Star Crossed is a just completed work. While painting the sky, I backed away from the painting to look at it. Then I saw them.....the faces.
The faces are all optical illusionary with many faces inside of one. If you find an eye and look to left, there will be one face. If you look at the same eye to the right there is another. The eyes come from my attempt to paint galaxies and auras in the sky. Most of them are even painted over, as I was experimenting. The faces are painted by me but not by my intention. I was only painting the sky.
What is the value of something like this? Why does it matter? I think that it is important for us all to realize that no matter what our intentions are in this life sometimes there is a different plan in the works. So much of our time is spent on the part of us that is flesh and blood. We pamper it, try our best to make it look like it did when it was brand new. If it is sick we take care of it or we should. We protect it from the sun and rain. In short, we dote on it.
Then there is the soul part of us, our minds, our wills, our personalities, our intellects. We take our minds to college and breathe deep to keep it clear. We hope everyone likes it and wants to be our friend. We try to rein it in and not let it get warped, or at least I have to try and rein mine in. We try to make it holy and obedient. Some even work on those around them, trying to make their minds, holy and obedient. It is funny and sad to me, that at the times, when I felt I was being my most holy and obedient self, I was indeed my most retched. So my tendency is to view supreme holy people with a bit of skepticism and a chuckle or two. Myself, better leave me alone with it, you can't change it anyway. And I don't know....but I think I'm OK. Live and let live for goodness sake. I am not, contrary to some belief systems, anyone's responsibility. And I thank God that, save for two sons, that no one else is my responsibility!
I guide my two sons with everything that I know and I love them fiercely, no matter how they perform. My love is not contingent on their performance. Just as God's love is not contingent on my performance or anyone else's. He loves us because He loves us, because He loves us. He loves us because He is good, not because we are. And I am finding it more and more difficult to gather with the mad mob of "holy ones" that insist that His love is conditional and that He has some kind of split personality that requires a certain performance or we are all going straight to hell. What's with that? I believe we all have our own brand of hell but it's not love that puts us there. We mostly do it to ourselves.

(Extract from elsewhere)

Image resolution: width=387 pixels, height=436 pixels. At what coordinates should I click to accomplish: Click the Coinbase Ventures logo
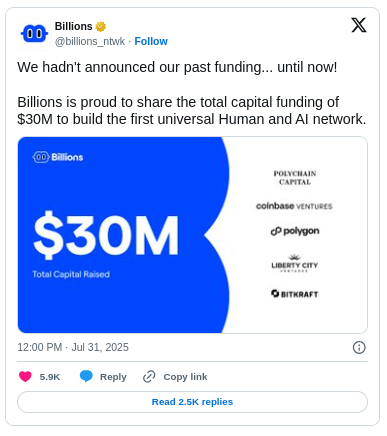294,206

So what is the plan in the works? I don't know but the one thing that I do know is that when I've got it all figured out, it's probably going to change. It's an unraveling mystery, full of masterpieces, that I did not create. And in case that I would happen to look and say, "I must have done that", I can flip this painting sideways and look at the horses and the angels that I could not have done even if I had stood on my head. The thing I have learned is that there is so much more than meets the eye. If you think you are done, it's over and you're all washed up, look again. You might have missed something.
To me the works in this painting, the hidden parts, they are of God. I have a first hand account of that. It is comparable to musicians that play and sing their songs. When they play it back, they hear ten more voices and ten more instruments. I could compare it to a gardener who goes out one morning and plants some seeds. The next morning the garden is grown and the flowers are all different and more magnificent than what the gardener planted. Someone touched it.
So I suppose that is what I can say about Star Crossed. Someone touched it.